I went running with my buddy Jay this morning. we cruised up past Harriet and Calhoun and then back around, feeling good and chatting about life. Jay ran track and cross country in college and now owns a running shoe store in Rome, GA, where we used to live. A while back he put together a half marathon training plan for me, and I helped him plumb his new house.
“Bill,” Jay said, “hard workouts are fine, but consistency is king. Even if you are not that fast, just keep running” Right on, Jay!
I imagine there is a group of arctic explorers out there, with sled dogs and such, that would not mind the mild Minnesota winters at all. They take cold showers, they swim naked in frozen lakes, they sleep outside in January. All of this is no problem to them because they are extreme arctic explorers.
And then there is us, the Minnesota Brodegards. We are soft and plushy. We like our showers warm. We complain if our toesies are cold. The gap between the Brodegard family and the arctic explorer family is massive.
But we do not have to be that extreme family – all we have to do is keep riding. And winter comes on slowly, five degrees at a time. It starts out as a crisp 40 degree day, with foggy mornings and changing leaves, and fat squirrels chirping at you from the trees. And then a couple of months later it is negative twenty outside, you are riding on slush, and the wind is blowing white snakes of snow down a frozen Mississippi river. But it is a couple of months. Key take-away here – you have time to get ready.
|I have been riding bikes to work for years. In the winter too. It is not that hard. just have to be comfortable with being uncomfortable.|
Once, when I was sixteen or so, I was riding bikes home from college in Ohio. On this day it was super snowy, and the snow was still coming down. The road looked like it was covered in dirty mashed potatoes, and I was losing a little bit of traction on my rear tire. I was wearing a full face mask, and my eyelashes were getting heavy with snow.
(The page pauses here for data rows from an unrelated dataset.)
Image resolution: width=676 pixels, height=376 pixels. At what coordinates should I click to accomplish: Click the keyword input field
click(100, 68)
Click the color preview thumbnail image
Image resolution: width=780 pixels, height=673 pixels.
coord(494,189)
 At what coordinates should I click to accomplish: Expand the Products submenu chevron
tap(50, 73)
I pulled up to a stoplight, steaming from my head and shoulders. This lady pulls up beside me in a station wagon, and rolled down her window. “Hey!” she called out, “Do you need a ride somewhere?”
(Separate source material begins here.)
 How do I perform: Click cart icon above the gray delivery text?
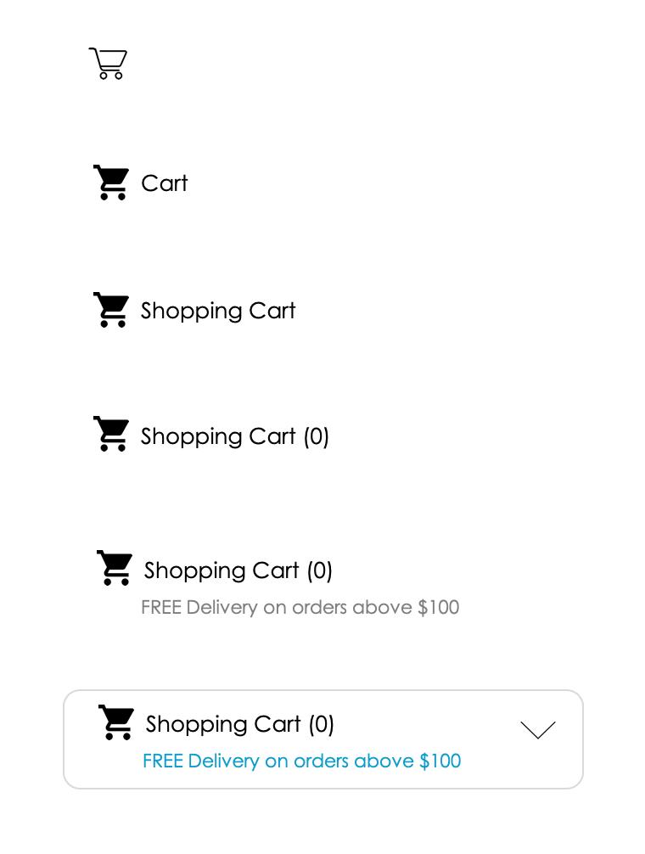click(x=115, y=568)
“No” I said, “Thanks though!”
But in my mind I said. “Heck no station-wagon-lady! I am having a blast out here. I am living!
You know that feeling you get, when you are standing on the prow of an old warship, and have just thrown a harpoon into a great white shark, and you have no shirt on, and you have lots of muscles? And then you howl at the moon and throw another harpoon into the shark just for kicks? And then someone kisses you? That is what I was feeling, except I was just pulling up to a stoplight.
That is what is going to happen this winter.
Or, alternatively, we are going to quit, and buy a car.